**WHAT IS BEING ASKED**
I need an exact copy of the lines from the one containing "The height and width of the screenshot is (896, 1345)." through the end of the records, without any pictures.

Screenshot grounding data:

□ □ □ □

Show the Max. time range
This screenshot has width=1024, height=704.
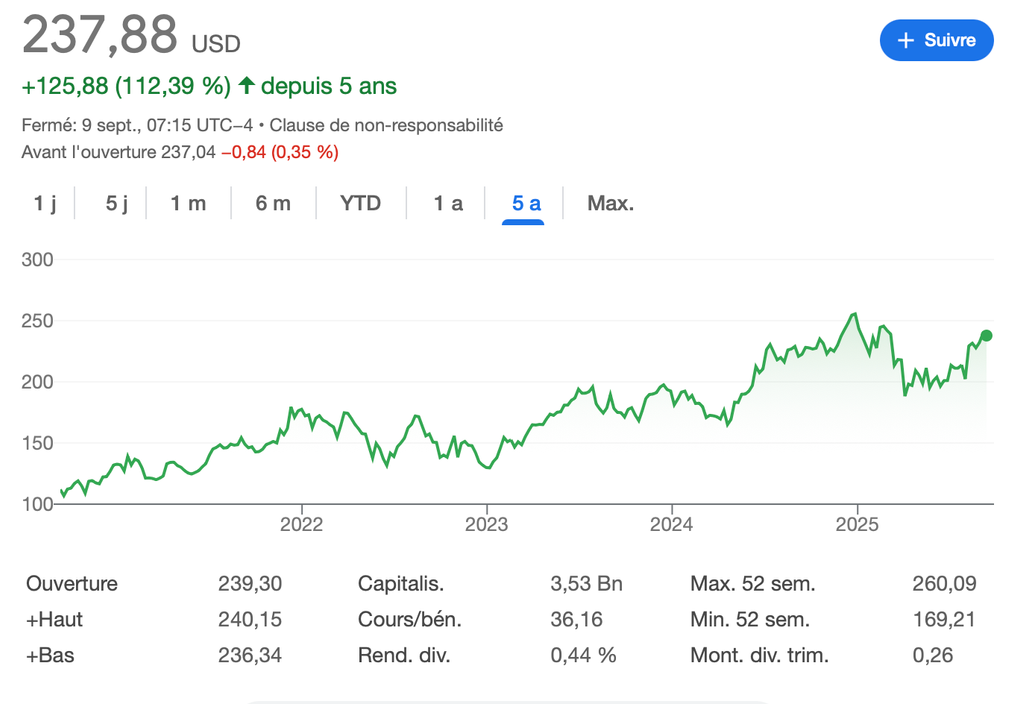coord(610,203)
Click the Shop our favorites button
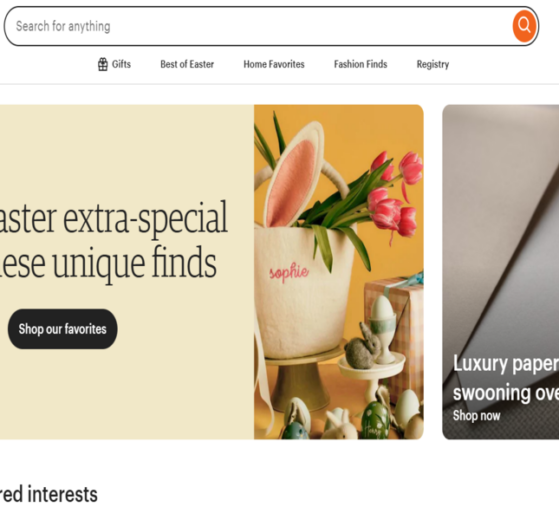559x520 pixels. [x=62, y=329]
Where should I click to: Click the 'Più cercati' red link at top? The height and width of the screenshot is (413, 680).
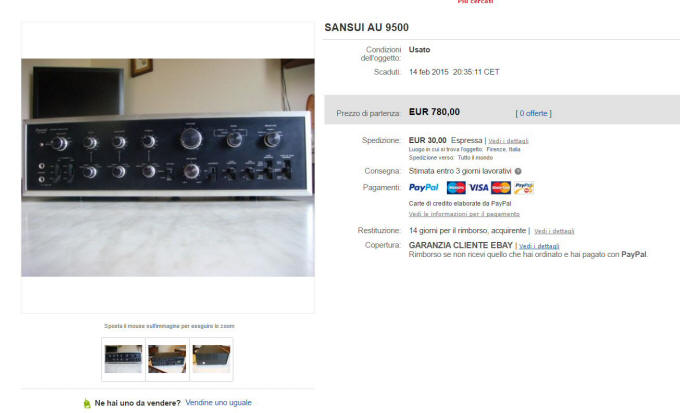coord(475,2)
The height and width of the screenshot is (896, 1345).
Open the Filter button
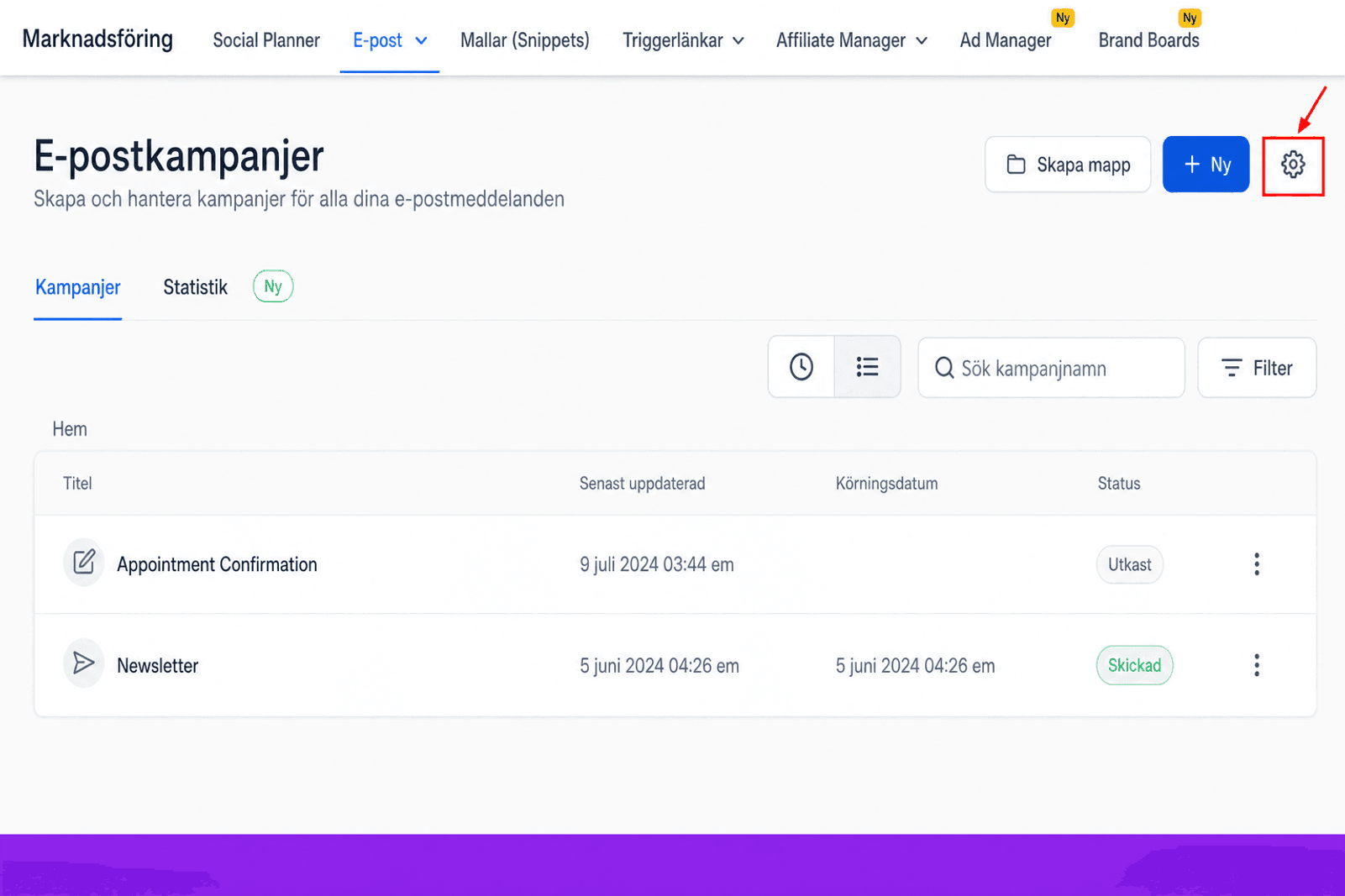pyautogui.click(x=1257, y=368)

□ □ □ □

**RESULT**
The height and width of the screenshot is (896, 1345).
Open the Filter button
pyautogui.click(x=1257, y=368)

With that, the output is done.